Julie Ellen James
May 7, 1958 – January 8, 2021
Beloved wife, mother, grandmother, sister, and friend, Julie James, was called home on January 8, 2021.
Julie was born in Sacramento, California on May 7, 1958 to Gale and Elaine Brown, the first of five children. She was born only minutes before her twin sister, Gayle, as she would lovingly call her “womb mate”. She cherished her brothers, Steven and Dennis, and adored her little sister Charlene.
While in high school, she met the love of her life, and fell in love with the handsome and charming, Jerry James, who survives her. They eventually married on July 1, 1978 and shared a long, happy marriage rooted by their deep love and respect for each other.
Julie’s genuine love for people impacted everyone she met, for the better. Julie lived life on her terms—full of love, compassion, and service. Julie truly loved life and she also loved a good meal, a good book, a good vacation, and a good party. Julie was not only an amazing mother, but also was a devoted grandmother, always present. She was most proud of her children and grandchildren. Her son, Jerry III, who passed away too early, she was heartbroken to have outlived him.
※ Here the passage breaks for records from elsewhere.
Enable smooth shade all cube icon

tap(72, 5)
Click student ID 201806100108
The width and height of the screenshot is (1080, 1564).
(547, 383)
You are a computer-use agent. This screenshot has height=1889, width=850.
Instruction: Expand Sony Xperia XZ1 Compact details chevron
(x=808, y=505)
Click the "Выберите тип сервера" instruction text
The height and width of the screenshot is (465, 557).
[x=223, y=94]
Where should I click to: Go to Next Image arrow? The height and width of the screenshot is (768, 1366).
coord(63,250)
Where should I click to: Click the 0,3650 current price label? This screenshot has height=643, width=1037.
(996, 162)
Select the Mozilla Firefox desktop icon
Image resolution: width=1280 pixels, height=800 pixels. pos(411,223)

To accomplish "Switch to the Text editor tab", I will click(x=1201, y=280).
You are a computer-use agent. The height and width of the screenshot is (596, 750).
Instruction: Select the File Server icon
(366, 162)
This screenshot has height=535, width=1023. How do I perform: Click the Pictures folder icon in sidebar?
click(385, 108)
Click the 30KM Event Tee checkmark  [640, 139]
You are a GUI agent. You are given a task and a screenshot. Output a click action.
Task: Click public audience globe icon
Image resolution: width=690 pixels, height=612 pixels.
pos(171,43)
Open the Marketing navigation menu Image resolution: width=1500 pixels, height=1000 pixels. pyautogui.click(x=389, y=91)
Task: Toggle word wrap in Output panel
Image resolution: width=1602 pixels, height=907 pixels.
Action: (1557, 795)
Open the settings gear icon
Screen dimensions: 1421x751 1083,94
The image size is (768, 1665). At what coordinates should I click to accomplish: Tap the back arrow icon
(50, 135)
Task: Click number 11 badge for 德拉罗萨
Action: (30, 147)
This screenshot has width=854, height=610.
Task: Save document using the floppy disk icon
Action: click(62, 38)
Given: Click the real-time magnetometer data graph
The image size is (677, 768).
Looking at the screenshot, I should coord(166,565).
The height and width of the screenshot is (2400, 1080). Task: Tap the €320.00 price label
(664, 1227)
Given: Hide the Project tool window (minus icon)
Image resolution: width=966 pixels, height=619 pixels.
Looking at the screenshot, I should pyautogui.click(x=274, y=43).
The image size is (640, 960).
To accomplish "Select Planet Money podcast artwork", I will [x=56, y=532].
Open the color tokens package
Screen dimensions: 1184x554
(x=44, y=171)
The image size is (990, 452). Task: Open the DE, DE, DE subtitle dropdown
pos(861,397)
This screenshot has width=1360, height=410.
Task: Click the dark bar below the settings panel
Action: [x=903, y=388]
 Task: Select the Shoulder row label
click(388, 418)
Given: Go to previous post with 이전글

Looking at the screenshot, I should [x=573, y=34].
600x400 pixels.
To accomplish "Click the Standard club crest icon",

Survived by her two daughters, Rachel, and Debbie and her five grandchildren: Faith, Tatum, Elijah, Jacob, and Jaden. She cherished her family and played an integral role in the lives of those close to her. Always confident and beautiful, she led by example and was the perfect model for unconditional love, humor, and inner strength. She will be profoundly missed by many. She was sweet and funny, kind and feisty, and held an opinion on everything from politics to doctoring to fashion to all matters of child-rearing. Julie gave so much and asked for little in return. She brought a smile and sparkle into the lives of all who knew her, and we will miss her forever.
A memorial service celebrating Julie’s life will be held on Thursday, January 21, 2021 at 1PM at West Resthaven Funeral Home, 6450 W. Northern Avenue, Glendale.
Thursday, January 21, 2021
Julie Ellen James
Al and Gloria Montoya/Flores
January 21, 2021
Dear friend Julie, you enriched our lives with your love friendship and willingness to reach out to strangers. We met Julie and Jerry when Al started dialysis 5 years ago. She was so sweet and kind, telling us she would pray for us. She or Jerry kept in touch with us especially if she or Al were in the hospital. We will miss this beautiful angel in our lives. My sister in Christ. Love you forever.
January 19, 2021
My grandma was my best friend, my ONLY constant in my life. My parent when I had none. There was literally nothing she didn’t know about me and we talked 2x a day. She would call me every single night at 2-4 am to see if I got home okay from work, or if I ate. I’m going to miss our 2 am food trips, and watching movies with her. About 6 months ago I asked her if I wasn’t her granddaughter would we be as close.. her answer was, “yes of course, our souls are connected and that will never change”. She pushed me to be a better person and was ALWAYS there when I fell. Her unconditional love is one that is so strong that it even lingers now that she’s in heaven. A lot of people love to say, “you have an angel watching over you” and stuff like that. But in all honesty, that’s the last thing I want her to be doing up there. I hope she is living it up with my uncle, little Jerry and the rest of her family. Pain free. All I want is to hold her again and tell her how much I love her, but the fact that I know she is no longer in pain pushes all the despair away. She lives in her children and grandchildren and I will make sure she is remembered not for how she died but for how she lived. Love you, “lil julia” ❤️
January 13, 2021
What can I say, Julie was my twin sister. She loved to remind me that she was my older sister and I would say only by 15 minutes as I needed the time to stretch out. I have a million and one memories of my sister . When we were babies Julie was my constant playmate. We always had each other. I named her Wombmate1 and myself Wombmate2 when we played each other in online SCRABBLE. Julie loved us as Wombmates and often spoke of it. Me too. We played online games for years. We also played offline games with family and friends. We used to play poker and other card or board games. Julie and I loved to go to the Movies, Karaoke, Plays and out to eat. We didn't mind long drives because we had time to talk. I was very lucky that Jerry always made me feel welcome when Julie wanted to include me when they went out. He said he was spoiling his wife and her twin. Julie and I ARE and will always BE Wombmates, Twin Sisters, Best friends, and Family. I will miss her and love her forever.